“No funny stuff! And by funny stuff I mean holding hands, googoo eyes, misdirected woo- which is pretty much any John Woo film.”

Yeah, I know, I quoted that Homer Simpson quip already in my Windtalkers review, but it unfortunately still applies. Who would have thought, back when Woo’s Hong Kong classics found their way into American video stores, that he’d end up making nondescript overblown Hollywood product?

There was actually potential for greatness in this adaptation of a Philip K. Dick story: the sci-fi elements are interesting, with a glimpse of what future computers and gadgets might look like, and the premise is intriguing enough. Michael Jennings (Ben Affleck) is a reverse engineer whose work becomes the intellectual property of those who hire him, to the point where they wipe his memory once he’s done with a job. That’s fine by him, until the day where he “wakes up” from an assignment with no recollection of the past three years beside the impression that he helped create something horrible. Further worrisome is the realisation that he forfeited his 8-figure paycheck, leaving himself only an envelope with 19 seemingly random objects, and that both the FBI and hitmen are after him!

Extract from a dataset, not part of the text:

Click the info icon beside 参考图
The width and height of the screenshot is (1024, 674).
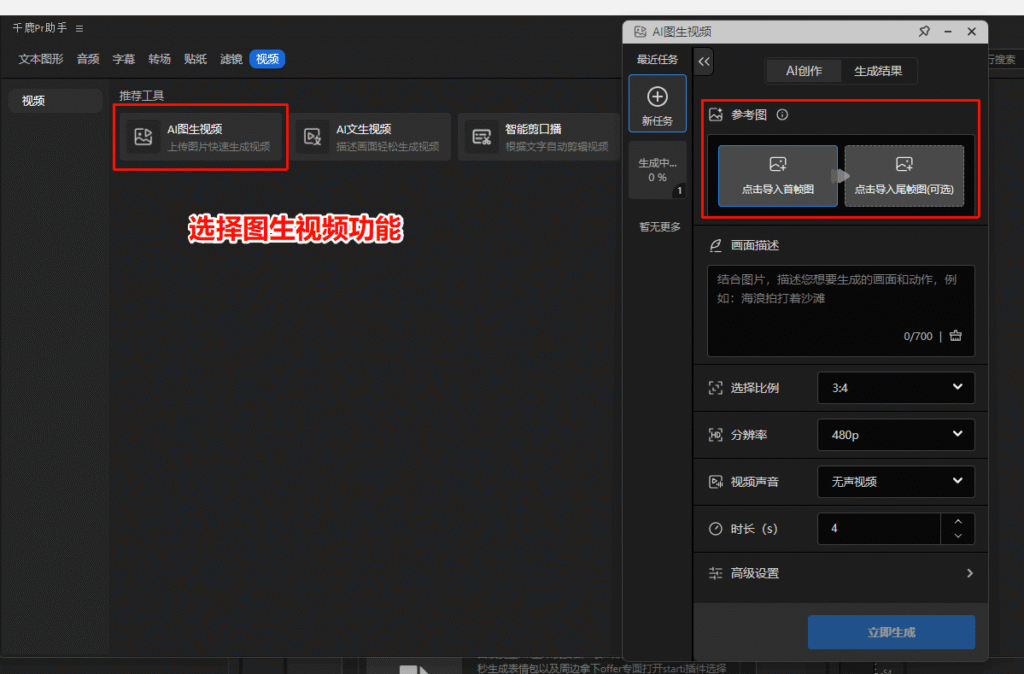(x=781, y=114)
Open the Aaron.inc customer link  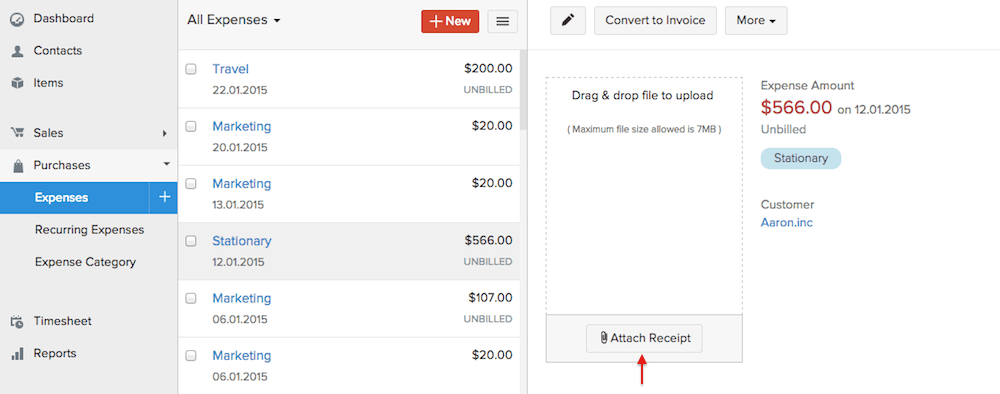(786, 223)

“Paycheck” is kind of like Total Recall, but with no “Get yohr ahss tu Mahhs”, or like a feature-length version of the precog escape scene in Minority Report with much less cleverness and excitement. Woo says the film is a tribute to Hitchcock, but while I can buy that M:I-2 was his “Notorious”, calling “Paycheck” his North by Northwest is the kind of stretch usually reserved to highly trained gymnasts.

What we do get here is plenty of chases, shoot-outs and fights that are flashy but not particularly impressive, especially by Woo standards. There’s also some space/time bullcrap, an underwritten romantic interest played by Uma Thurman, a little comic relief courtesy of Paul Giamatti and more holes in logic than in a third-grader’s explanation of Einstein’s theories. Oh, and there’s a gratuitous cameo by a white dove, naturally. This is the kind of movie you forget as soon as it’s over, but while it plays out it’s fairly painless.